Cranes Today recently launched a LinkedIn group, as part of our new, active and engaged, approach to social media. We’re also building tools on Facebook, Twitter, Flickr, and other networks. We’ve got a decent initial core of members including crane operators and fleet owners, executives and regulatory experts. I hope this will allow us to engage with readers in a new way.

I started out as a journalist as the web was entering mainstream consciousness. It was then viewed as just an extra way to publish the same material you put out in print. That’s a mistake that still gets made often online and in social media.
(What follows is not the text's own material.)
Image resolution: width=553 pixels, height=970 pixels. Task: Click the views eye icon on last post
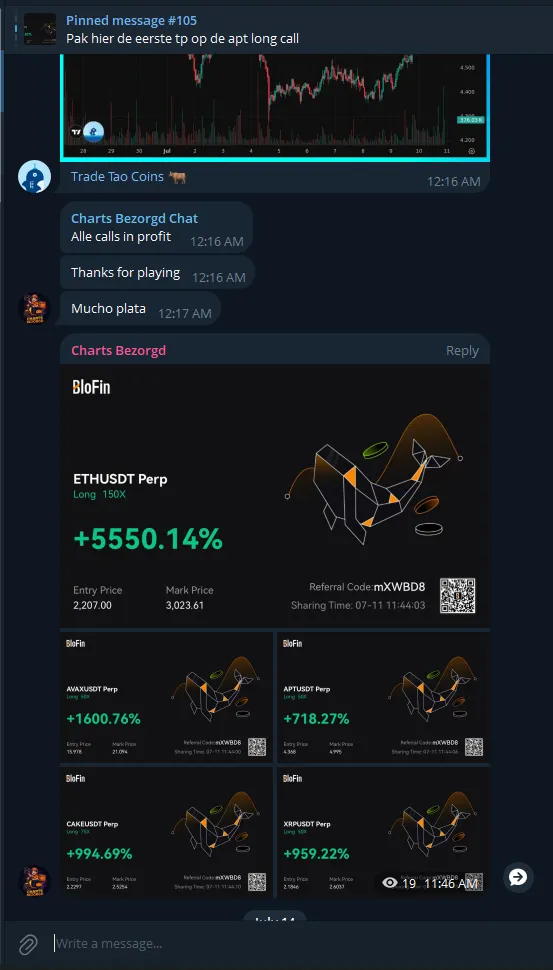(x=390, y=883)
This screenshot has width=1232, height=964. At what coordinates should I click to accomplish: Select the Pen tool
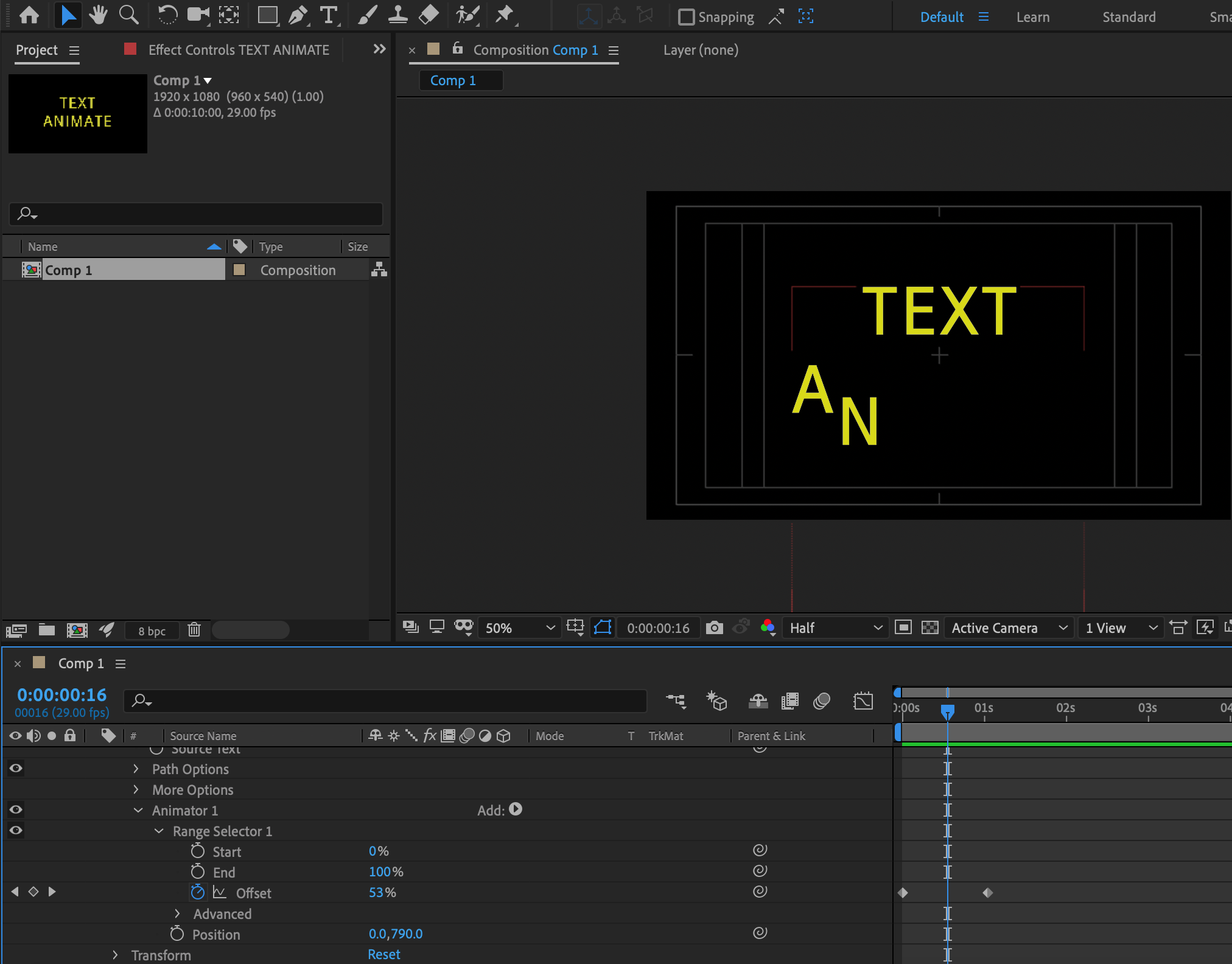298,15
But, whatever your business, whether you’re reaching your audience in a magazine or a sales brochure, the internet offers a lot more than just a way to do the same as you were doing in print. Rather than a monologue or soliloquy, it allows you to engage in a conversation.

Sometimes it can be a bit lonely being a journalist. I don’t want to beg too much sympathy or paint a picture of us as film noir hacks, bitterly hammering our typewriters in a solitary cloud of whisky fumes and cynicism (if you’ve met us, you know we’re friendly and pretty cheerful). But often we write articles, send them out or put them online, and don’t find out what anyone else thinks.

We have the same problem when we plan articles or develop our feature list for the year. We have conversations with our contacts and colleagues about what we cover, but we’ll be lucky to talk to a dozen people about what they think.

Figuring out the best way to hold that conversation — how to dedicate resources to it, what tools to use, what to speak about — is difficult. I think we’ve now got a model that will work. We won’t be focussing on social media just as a new way to share what we do in print or on our website, but as a way to build conversations with and between our readers, and to use that as a way to inform what we write.

We’ll be creating spaces for conversation with these tools, but we very much want to make them available to our community of readers and contacts. We’d like to give you ways to connect with your peers, to discuss the industry, to share pictures and videos of the work you’re doing. Zak and I will be inviting comment on our news stories, opinion pieces, and feature articles, and curating interesting material from around the web.

I hope this will generate the same open, frank, interesting discussions we see at trade shows and conferences. When we see something we’d like to share with our readers in print, we’ll ask if that’s OK.